Conducting T-Tests in R the Long Way

Consider this example data…

Background: Ocean acidification is a result of increased carbon dioxide (CO₂) in the atmosphere. As more CO₂ is absorbed by the ocean, it reacts with seawater to produce carbonic acid, which subsequently lowers the ocean’s pH. This can affect marine life, especially shellfish and corals, which rely on carbonate ions to build their shells and skeletons.

Scientific Hypothesis: Ocean acidification significantly affects the growth of shellfish.

Data Collection: Researchers collect a sample of shellfish and divide them into two groups. One group (Control) is kept in seawater with a pH close to current levels. The other group (Treated) is kept in seawater with a lower pH, simulating future predicted levels of ocean acidification.

After a specified period, the growth (e.g., increase in shell length) of the shellfish in each group is measured.

Sample Data:

Control Group (current pH level): Growth in mm: [2.1, 2.3, 2.2, 2.4, 2.5, 2.3, 2.4, 2.2, 2.3, 2.1]
Treated Group (lower pH level): Growth in mm: [1.8, 1.9, 1.7, 1.9, 1.8, 1.7, 1.9, 1.8, 1.7, 1.8]

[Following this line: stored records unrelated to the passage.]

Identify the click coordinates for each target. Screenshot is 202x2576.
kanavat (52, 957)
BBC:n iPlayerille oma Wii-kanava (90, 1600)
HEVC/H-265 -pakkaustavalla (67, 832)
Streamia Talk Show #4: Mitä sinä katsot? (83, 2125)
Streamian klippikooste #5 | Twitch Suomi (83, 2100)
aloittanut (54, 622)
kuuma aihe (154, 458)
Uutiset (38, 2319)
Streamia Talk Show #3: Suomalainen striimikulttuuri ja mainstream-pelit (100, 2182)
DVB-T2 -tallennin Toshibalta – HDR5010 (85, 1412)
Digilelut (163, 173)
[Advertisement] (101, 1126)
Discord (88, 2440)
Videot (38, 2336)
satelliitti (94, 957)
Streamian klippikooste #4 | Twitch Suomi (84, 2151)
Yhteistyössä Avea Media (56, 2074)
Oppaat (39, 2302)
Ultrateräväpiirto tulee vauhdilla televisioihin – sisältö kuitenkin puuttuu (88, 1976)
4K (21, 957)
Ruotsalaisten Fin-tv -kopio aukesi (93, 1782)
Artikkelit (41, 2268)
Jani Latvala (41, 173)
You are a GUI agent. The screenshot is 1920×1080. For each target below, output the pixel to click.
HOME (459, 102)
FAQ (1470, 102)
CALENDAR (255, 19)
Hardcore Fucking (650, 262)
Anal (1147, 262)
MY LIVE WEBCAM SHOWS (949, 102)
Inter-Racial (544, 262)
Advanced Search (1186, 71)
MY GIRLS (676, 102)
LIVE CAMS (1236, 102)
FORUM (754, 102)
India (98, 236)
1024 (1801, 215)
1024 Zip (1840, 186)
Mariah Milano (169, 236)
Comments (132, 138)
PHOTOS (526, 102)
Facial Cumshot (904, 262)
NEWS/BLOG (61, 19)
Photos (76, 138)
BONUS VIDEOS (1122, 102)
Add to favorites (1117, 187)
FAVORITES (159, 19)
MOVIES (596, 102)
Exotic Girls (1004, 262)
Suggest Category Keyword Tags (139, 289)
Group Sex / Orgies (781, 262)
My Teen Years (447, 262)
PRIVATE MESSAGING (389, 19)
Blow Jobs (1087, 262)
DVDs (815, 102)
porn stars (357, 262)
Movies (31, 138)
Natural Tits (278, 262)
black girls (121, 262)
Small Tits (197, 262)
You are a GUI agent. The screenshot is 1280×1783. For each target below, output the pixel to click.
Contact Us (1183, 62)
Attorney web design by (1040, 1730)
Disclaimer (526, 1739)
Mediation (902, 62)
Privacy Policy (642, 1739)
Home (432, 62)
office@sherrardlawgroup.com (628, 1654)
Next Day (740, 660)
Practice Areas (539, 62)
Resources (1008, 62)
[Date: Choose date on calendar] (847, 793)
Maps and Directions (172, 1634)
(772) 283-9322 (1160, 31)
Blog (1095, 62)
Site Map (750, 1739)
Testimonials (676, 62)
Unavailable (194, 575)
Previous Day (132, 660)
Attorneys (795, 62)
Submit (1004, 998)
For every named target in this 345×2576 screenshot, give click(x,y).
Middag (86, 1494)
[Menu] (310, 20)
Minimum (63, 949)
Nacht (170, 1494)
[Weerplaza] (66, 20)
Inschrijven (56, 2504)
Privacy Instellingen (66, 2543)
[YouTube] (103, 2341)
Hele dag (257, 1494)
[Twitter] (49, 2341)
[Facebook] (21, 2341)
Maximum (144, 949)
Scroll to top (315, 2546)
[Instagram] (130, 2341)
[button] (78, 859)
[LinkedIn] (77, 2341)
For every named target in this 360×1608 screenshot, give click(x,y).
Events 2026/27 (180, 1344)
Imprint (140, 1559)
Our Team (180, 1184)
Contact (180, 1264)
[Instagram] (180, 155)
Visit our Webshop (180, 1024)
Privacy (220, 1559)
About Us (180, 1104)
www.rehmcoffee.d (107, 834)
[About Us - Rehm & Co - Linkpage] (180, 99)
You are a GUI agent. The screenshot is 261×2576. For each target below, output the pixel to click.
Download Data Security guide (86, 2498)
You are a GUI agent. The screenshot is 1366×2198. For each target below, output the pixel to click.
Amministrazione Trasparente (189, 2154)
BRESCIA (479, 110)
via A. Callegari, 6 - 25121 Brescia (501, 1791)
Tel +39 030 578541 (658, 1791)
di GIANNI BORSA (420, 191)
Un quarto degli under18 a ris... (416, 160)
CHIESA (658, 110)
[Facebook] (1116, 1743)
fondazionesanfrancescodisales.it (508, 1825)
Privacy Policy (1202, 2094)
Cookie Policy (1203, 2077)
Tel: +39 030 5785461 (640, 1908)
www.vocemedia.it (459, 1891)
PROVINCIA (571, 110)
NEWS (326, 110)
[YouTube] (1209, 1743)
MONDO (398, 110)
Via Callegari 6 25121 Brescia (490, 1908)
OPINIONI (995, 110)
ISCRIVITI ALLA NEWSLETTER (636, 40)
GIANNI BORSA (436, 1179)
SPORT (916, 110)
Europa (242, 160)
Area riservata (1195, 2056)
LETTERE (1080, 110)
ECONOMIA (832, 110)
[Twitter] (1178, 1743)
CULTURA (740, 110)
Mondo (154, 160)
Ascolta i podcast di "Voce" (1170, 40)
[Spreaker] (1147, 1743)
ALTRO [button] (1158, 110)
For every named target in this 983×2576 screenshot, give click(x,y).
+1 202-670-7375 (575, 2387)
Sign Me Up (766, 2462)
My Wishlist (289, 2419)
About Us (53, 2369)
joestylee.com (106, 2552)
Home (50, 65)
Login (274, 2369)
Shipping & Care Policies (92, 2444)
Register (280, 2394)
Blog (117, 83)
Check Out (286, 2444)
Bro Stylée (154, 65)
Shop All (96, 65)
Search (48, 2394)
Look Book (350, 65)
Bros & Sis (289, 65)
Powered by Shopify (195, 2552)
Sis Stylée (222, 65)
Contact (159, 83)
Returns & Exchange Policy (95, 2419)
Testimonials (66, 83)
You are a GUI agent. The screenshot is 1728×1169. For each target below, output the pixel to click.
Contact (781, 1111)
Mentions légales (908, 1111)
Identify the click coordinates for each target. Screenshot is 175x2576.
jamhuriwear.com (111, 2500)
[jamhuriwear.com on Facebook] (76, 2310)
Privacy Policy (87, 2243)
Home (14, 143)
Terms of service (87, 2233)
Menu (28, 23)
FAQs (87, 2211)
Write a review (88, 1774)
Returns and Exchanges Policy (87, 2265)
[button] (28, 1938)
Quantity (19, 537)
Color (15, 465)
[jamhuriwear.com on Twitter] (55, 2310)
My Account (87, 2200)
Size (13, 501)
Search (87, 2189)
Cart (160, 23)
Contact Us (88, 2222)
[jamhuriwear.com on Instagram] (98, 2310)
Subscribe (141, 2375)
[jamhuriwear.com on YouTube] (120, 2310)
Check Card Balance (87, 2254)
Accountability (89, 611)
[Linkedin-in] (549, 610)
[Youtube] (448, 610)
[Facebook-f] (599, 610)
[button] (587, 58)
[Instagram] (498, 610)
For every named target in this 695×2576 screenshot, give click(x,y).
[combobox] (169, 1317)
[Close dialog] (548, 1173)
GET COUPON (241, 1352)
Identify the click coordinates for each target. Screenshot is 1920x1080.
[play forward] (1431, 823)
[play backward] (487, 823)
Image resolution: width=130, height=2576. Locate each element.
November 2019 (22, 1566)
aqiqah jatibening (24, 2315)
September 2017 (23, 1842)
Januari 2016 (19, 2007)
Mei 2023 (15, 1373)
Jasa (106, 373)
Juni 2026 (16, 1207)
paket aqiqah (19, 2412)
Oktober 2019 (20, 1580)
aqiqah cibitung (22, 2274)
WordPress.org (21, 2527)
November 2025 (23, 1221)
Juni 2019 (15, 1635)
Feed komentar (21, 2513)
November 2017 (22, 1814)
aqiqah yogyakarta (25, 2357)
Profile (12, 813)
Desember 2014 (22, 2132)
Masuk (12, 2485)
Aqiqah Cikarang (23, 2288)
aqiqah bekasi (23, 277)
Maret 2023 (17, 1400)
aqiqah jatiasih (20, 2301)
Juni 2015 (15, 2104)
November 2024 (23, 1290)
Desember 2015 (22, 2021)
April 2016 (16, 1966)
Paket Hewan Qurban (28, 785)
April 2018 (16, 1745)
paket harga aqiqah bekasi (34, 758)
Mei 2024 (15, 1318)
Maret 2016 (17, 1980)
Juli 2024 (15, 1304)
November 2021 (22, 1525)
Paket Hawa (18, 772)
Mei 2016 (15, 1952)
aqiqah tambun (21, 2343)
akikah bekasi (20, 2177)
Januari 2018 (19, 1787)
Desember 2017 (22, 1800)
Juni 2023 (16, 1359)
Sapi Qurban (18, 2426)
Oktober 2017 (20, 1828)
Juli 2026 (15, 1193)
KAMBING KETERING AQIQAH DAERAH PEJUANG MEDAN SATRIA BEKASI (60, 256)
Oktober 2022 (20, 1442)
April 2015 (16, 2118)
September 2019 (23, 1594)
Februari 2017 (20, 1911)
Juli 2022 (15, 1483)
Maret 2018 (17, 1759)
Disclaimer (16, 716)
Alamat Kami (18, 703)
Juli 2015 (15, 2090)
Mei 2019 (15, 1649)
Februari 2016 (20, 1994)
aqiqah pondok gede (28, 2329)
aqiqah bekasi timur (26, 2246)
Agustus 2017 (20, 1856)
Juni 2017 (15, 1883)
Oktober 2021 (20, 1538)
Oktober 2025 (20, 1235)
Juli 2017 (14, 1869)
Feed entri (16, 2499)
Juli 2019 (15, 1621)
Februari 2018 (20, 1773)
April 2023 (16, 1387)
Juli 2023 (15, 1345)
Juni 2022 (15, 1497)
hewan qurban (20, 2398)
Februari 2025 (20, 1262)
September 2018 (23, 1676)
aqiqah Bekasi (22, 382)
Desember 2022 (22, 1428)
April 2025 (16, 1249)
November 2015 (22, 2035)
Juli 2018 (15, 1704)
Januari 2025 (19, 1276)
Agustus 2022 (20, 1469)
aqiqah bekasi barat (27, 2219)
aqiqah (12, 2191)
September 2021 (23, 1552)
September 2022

The researchers want to know if the difference in growth between the two groups is statistically significant.

Performing a t-test by hand involves several steps. Below are the steps to perform an independent two-sample t-test by hand along with the corresponding R code:

# Sample data
dat <- data.frame(
  control = c(2.1, 2.3, 2.2, 2.4, 2.5, 2.3, 2.4, 2.2, 2.3, 2.1),
  treated = c(1.8, 1.9, 1.7, 1.9, 1.8, 1.7, 1.9, 1.8, 1.7, 1.8)
)

head(dat)

  control treated
1     2.1     1.8
2     2.3     1.9
3     2.2     1.7
4     2.4     1.9
5     2.5     1.8
6     2.3     1.7

# remember tabular data have one observation per row and one variable per column.
# these data are NOT in tabular form. 

# 1. data# 1. Calculate the sample means
mean_control <- mean(dat$control)
mean_treated <- mean(dat$treated)

# 2. Calculate the sample variances
var_control <- var(dat$control)
var_treated <- var(dat$treated)

# 3. Calculate the pooled variance
n1 <- length(dat$control)
n2 <- length(dat$treated)

pooled_var <- ((n1 - 1) * var_control + (n2 - 1) * var_treated) / (n1 + n2 - 2)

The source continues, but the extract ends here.